A groundbreaking collaborative study led by scientists based in Shanghai has identified a key gene that acts as a natural brake on Alzheimer’s disease progression, a discovery made possible by the creation of the world’s first in vivo functional map of regulatory molecular switches in brain astrocytes. The findings, published April 25, 2026 on the official website of the top peer-reviewed journal *Science*, mark a major new direction for Alzheimer’s treatment and open new doors for research into a wide range of other devastating neurological conditions.
The research brought together experts from three institutions: the Center for Excellence in Brain Science and Intelligence Technology under the Chinese Academy of Sciences, Shanghai Sixth People’s Hospital, and the Shanghai-based biotechnology firm Genemagic. Astrocytes, the most abundant non-neuronal cells in the human brain, play a critical role in supporting and protecting healthy neurons. When Alzheimer’s develops, however, these supportive cells undergo harmful dysfunction that speeds up neuronal death, a process that has been poorly understood by the scientific community until now.
To unpack how astrocyte function is regulated, the research team developed an innovative in vivo high-throughput sequencing platform called iGOFPerturb-seq, which enables large-scale, simultaneous analysis of transcription factor function — the molecular ‘switches’ that control how cells behave. The team used engineered adeno-associated viruses targeted specifically to astrocytes to deliver nearly 1,000 different transcription factors into the brains of laboratory mice, with each transcription factor tagged with a unique genetic barcode to track its effect. Using single-cell sequencing technology, the researchers analyzed nearly 400,000 individual astrocytes in parallel, linking each cell’s functional state to the specific transcription factor it had received. This method allowed them to assemble the first ever complete functional map of astrocyte regulatory switches in a living organism.
“This map is like a treasure map, helping scientists quickly identify candidate master regulators that can prevent astrocytes from becoming dysfunctional,” explained Zhou Haibo, the lead scientist of the study. From an initial pool of 39 promising regulatory molecules, the team identified Ferd3l, a transcription factor, as the most potent modifier capable of reversing astrocyte dysfunction in Alzheimer’s. To test the gene’s effectiveness, researchers activated Ferd3l in astrocytes of mouse models genetically engineered to develop human-like Alzheimer’s disease via intravenous injection. The treated mice saw dramatic improvements to their cognitive function, with performance on object recognition and maze tests nearly matching that of healthy control mice.
Zhang Liansheng, the first author of the published study, noted that further analysis revealed how Ferd3l works: it helps dysfunctional astrocytes re-establish healthy, cooperative interactions with both neurons and microglia — the brain’s primary resident immune cells — restoring functional order to the inflamed, disrupted brain environment characteristic of Alzheimer’s.

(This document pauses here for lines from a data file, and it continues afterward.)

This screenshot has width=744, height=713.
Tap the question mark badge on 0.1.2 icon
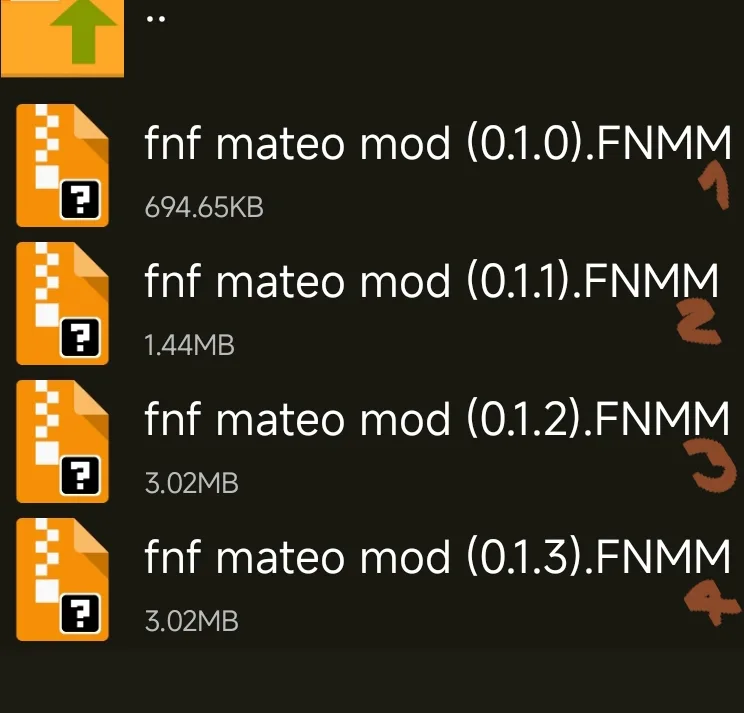pyautogui.click(x=80, y=476)
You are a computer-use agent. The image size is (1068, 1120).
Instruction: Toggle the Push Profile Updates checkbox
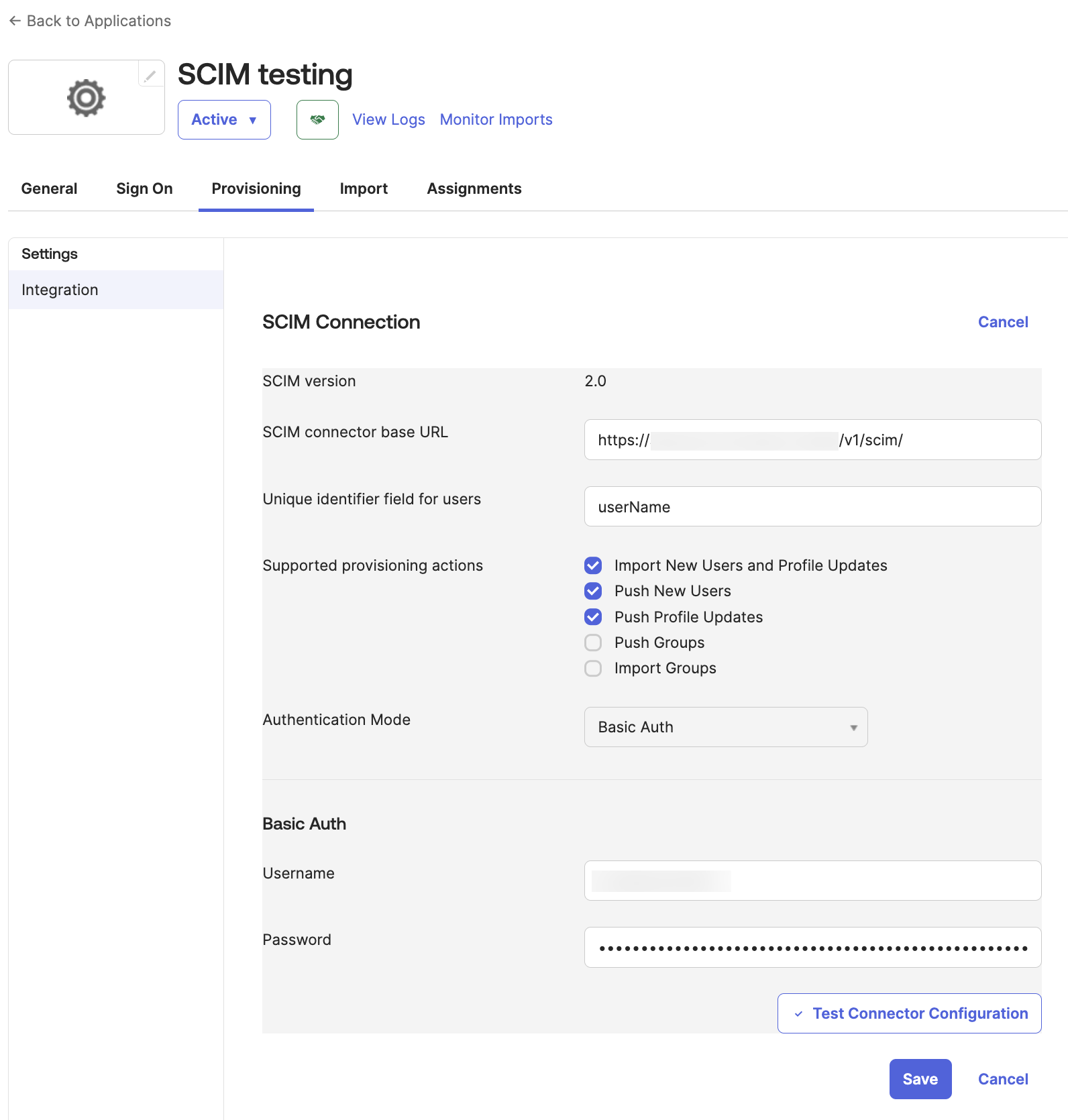(593, 617)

Unlike the majority of existing Alzheimer’s therapies, which focus exclusively on clearing beta-amyloid plaques from the brain, this new research targets astrocyte function, offering a complementary treatment strategy that could significantly improve long-term patient outcomes. In 2025, China launched an innovative beta-amyloid targeting therapy that has since been added to supplemental public health insurance coverage in major Chinese cities including Beijing, with clinical data showing sustained patient benefits even after treatment is stopped following successful plaque clearance.
Beyond Alzheimer’s, the study’s biggest impact may lie in its open-access resource: the full functional map of astrocyte regulators will be made available to research institutions and pharmaceutical companies across the globe, enabling scientists to search for similar ‘brake’ genes for other incurable neurological disorders including Parkinson’s disease and amyotrophic lateral sclerosis (ALS). The research also establishes a large library of potential new drug targets for a wide range of neurological conditions, accelerating the development of next-generation therapies for currently untreatable brain diseases.